JSW Steel: Investors should await correction

While completion of capacity expansion and improving iron ore availability will provide a fillip to profits, the recent surge has taken the share price closer to fair value

Sajjan Jindal

Ujjval Jauhari Mumbai
The JSW Steel scrip has been among the top gainers in the steel pack, having gained 64 per cent from its 52-week intra-day low of Rs 451.50 on August 19 to Rs 743 currently. While the overall negative market sentiment had taken the stock to its lows, the bounce-back has been phenomenal, too, as the Street realised the concerns were overdone and global indicators were positive. Stocks of other steel makers like Tata Steel, SAIL and JSPL have gained 30-50 per cent. But, the gains for JSW were also driven by higher output and improving business dynamics.
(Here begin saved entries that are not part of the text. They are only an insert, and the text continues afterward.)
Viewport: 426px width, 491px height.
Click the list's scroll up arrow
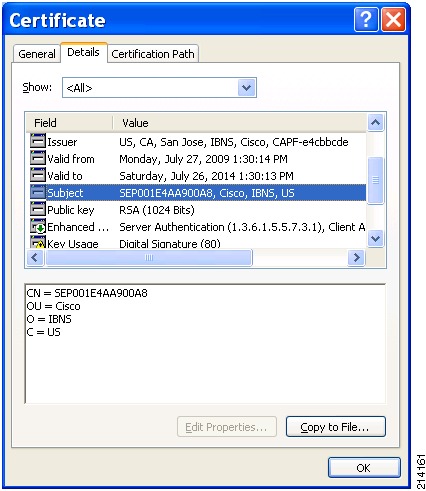376,123
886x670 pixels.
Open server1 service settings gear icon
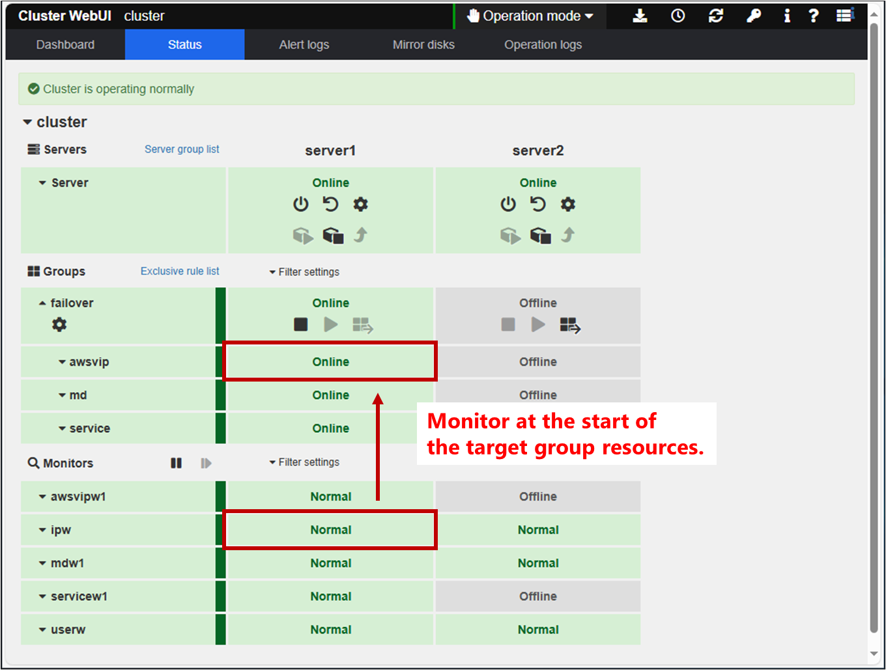point(361,204)
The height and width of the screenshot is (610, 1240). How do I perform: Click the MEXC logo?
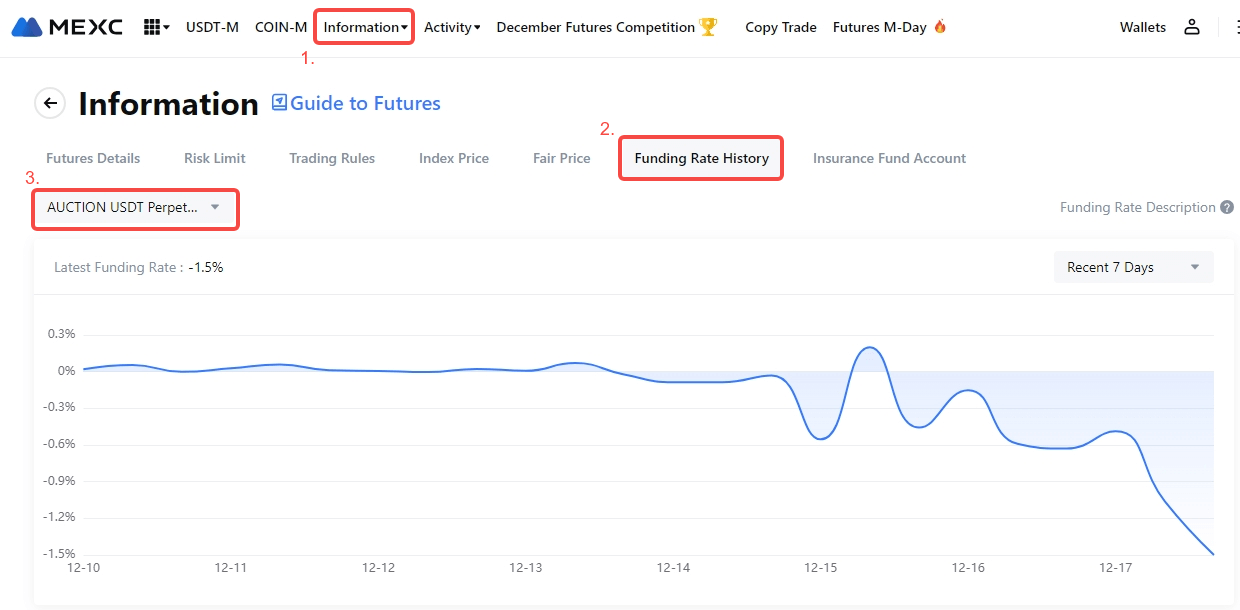click(x=67, y=27)
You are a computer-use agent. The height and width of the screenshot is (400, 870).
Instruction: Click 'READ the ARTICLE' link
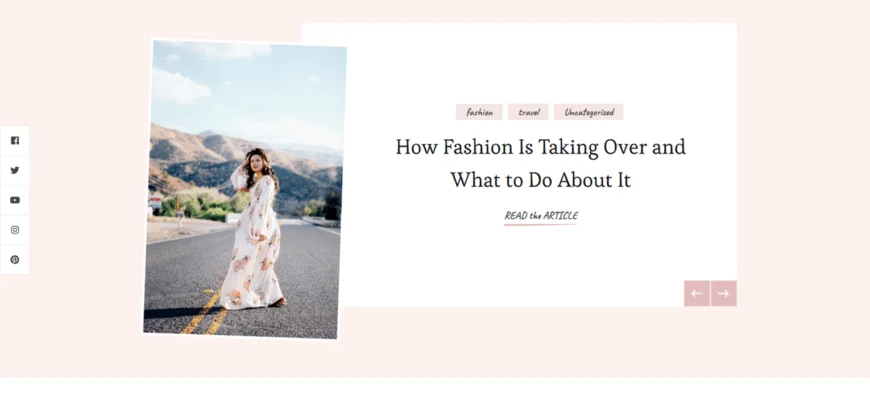[x=541, y=216]
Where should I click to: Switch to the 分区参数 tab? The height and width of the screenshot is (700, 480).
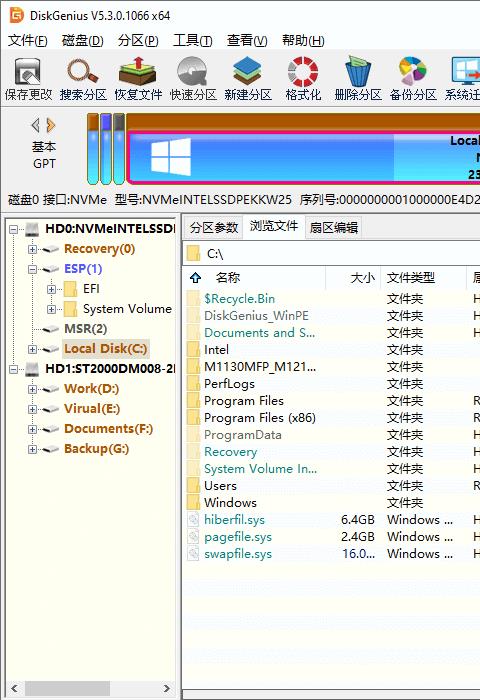(214, 228)
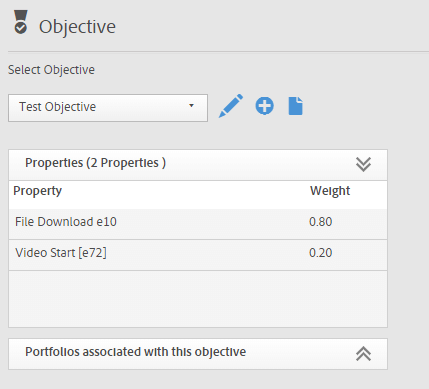
Task: Click the 0.20 weight value
Action: [x=321, y=253]
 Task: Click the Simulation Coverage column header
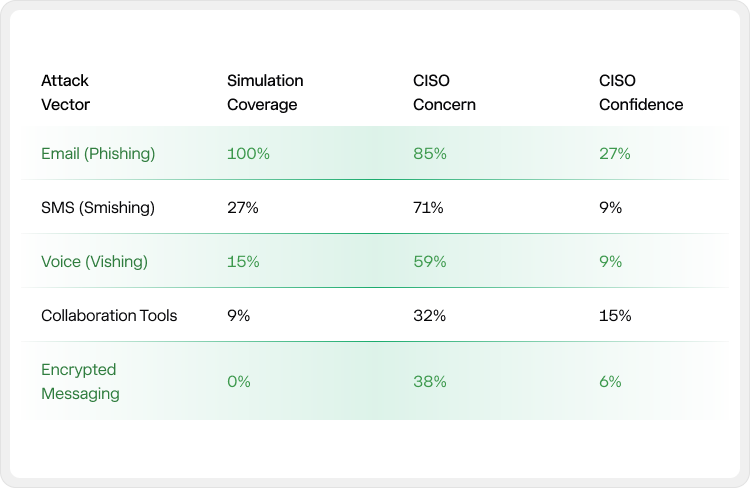pos(265,92)
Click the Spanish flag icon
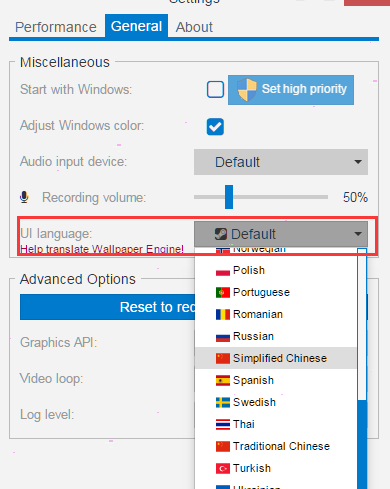Viewport: 390px width, 489px height. pos(223,380)
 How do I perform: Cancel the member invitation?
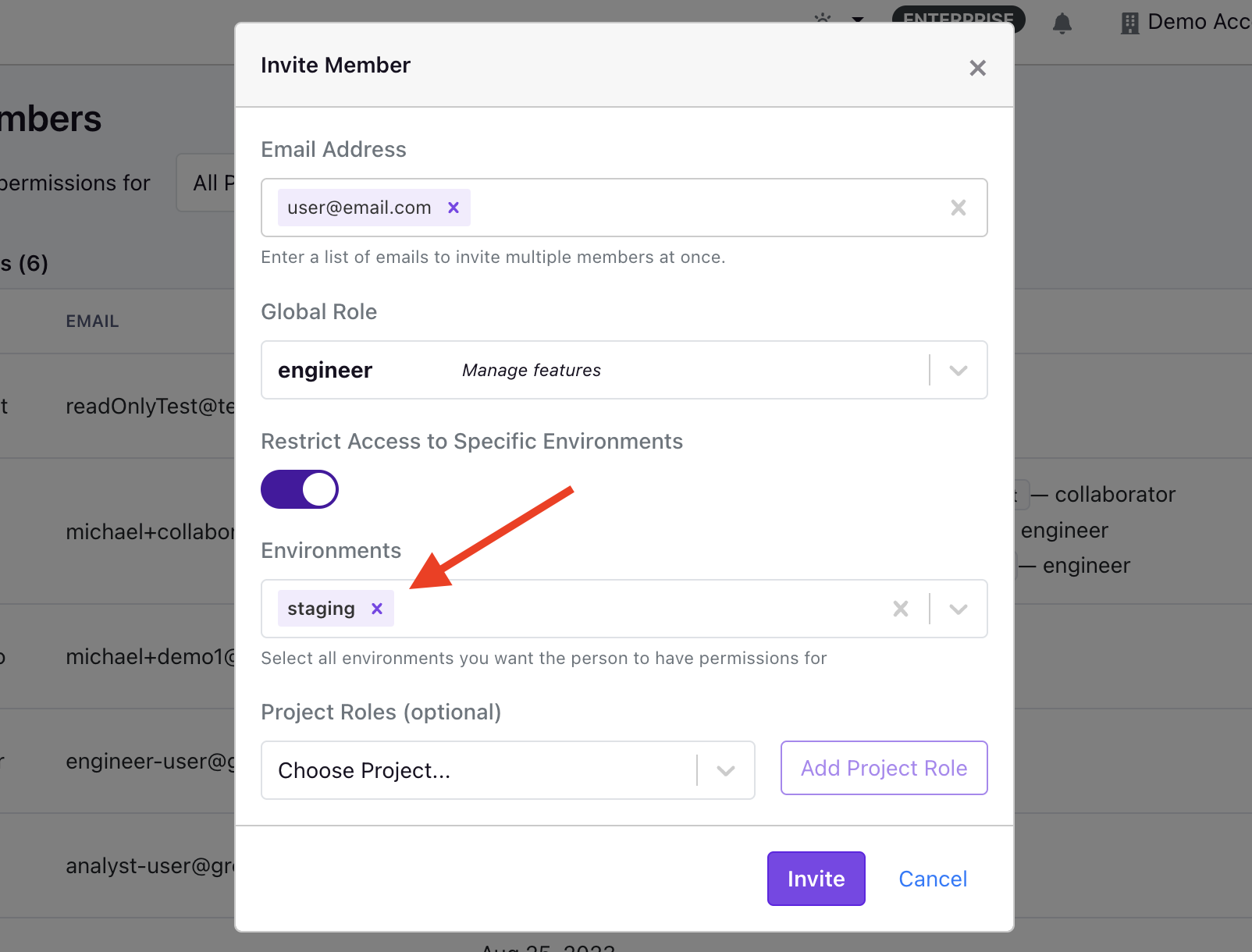click(x=933, y=879)
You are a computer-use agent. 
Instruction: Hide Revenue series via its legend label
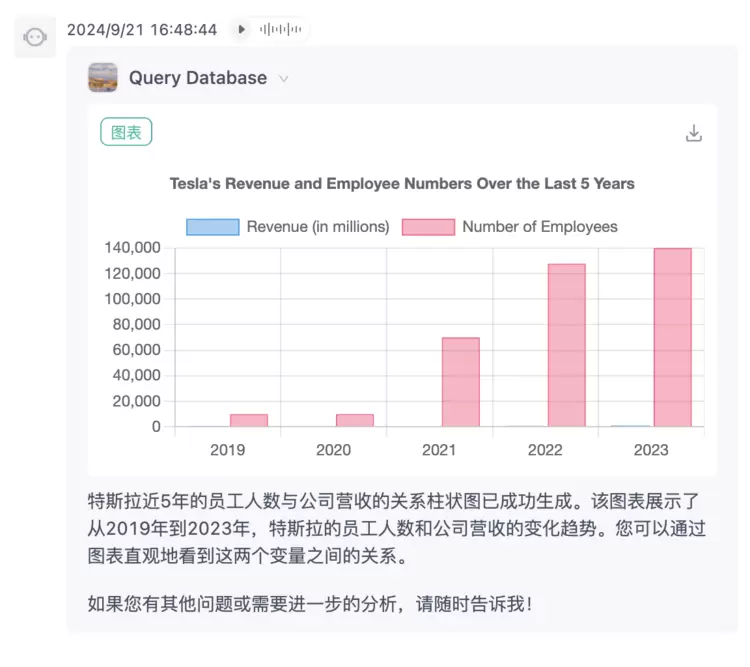click(318, 227)

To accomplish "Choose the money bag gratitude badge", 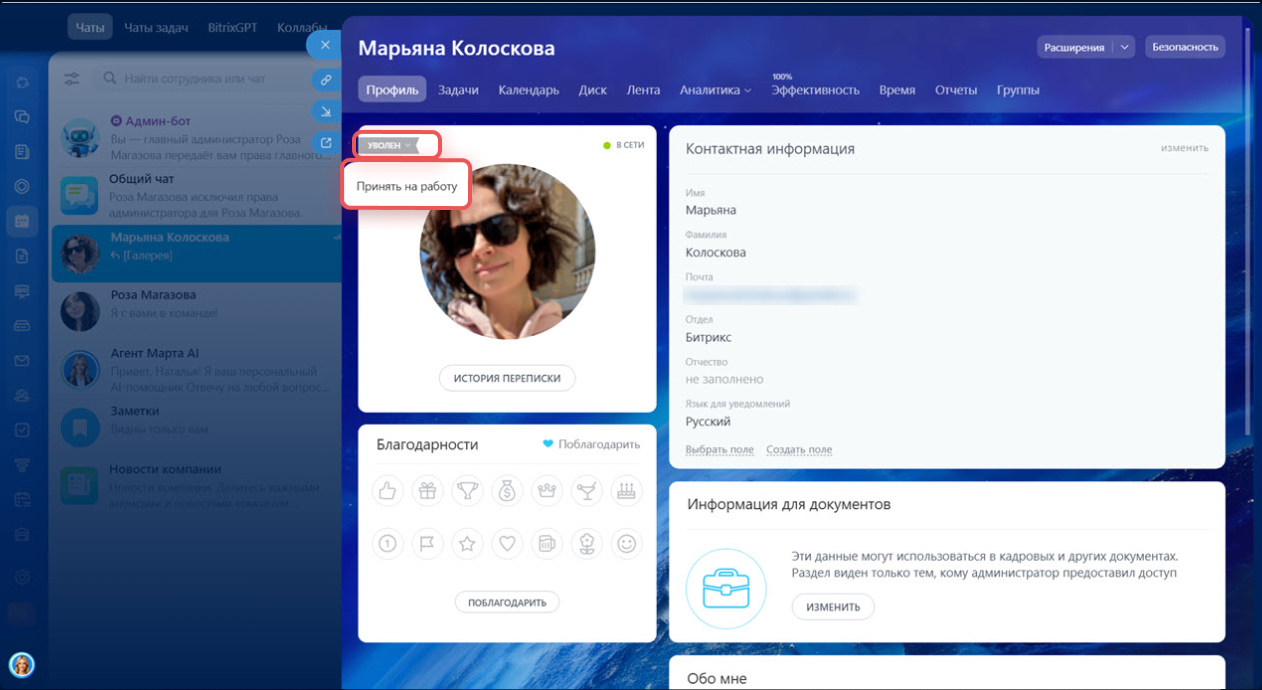I will coord(507,491).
For instance, JSW produced 985,000 tonnes of steel in August (up 29 per cent year-on-year) despite challenges on the iron-ore availability front. Though India’s steel consumption was up just 0.8 per cent in August, JSW fared better because of its ability to export its produce.  While the rupee appreciation of around 10 per cent since its all-time low on August 28 may have taken away some benefits on realisation front, JSW also gains as a large portion of its dollar debt is un-hedged. Giriraj Daga at Nirmal Bang says for every rupee change in the dollar value, the company’s financials (mark-to-market profit/loss) are impacted by about Rs 200 crore. Importantly, iron ore availability is expected to improve (and reflect positively on margins) as mining operations in Karnataka state gain momentum.

Not surprisingly, majority of analysts remain positive on the stock. Out of 13 analysts polled by Bloomberg in September, six have Buy, six Hold and only one has a Sell rating, with consensus target price of Rs 715. Deutsche Bank, JP Morgan and Anand Rathi, though, have upgraded price targets to Rs 800-plus, while Macquarie is the latest to recommend with a price target of Rs 800.

However, after a strong run up on the bourses, the stock is likely to see some resistance. Hence, investors with a medium-term perspective might consider it on correction.

Macro challenges
The overall macro situation has not improved significantly, as global and domestic demand for steel is still benign. Analysts are a bit cautious, with some expecting global prices to soften, as China’s steel inventory at mills and traders have reportedly started rising in September.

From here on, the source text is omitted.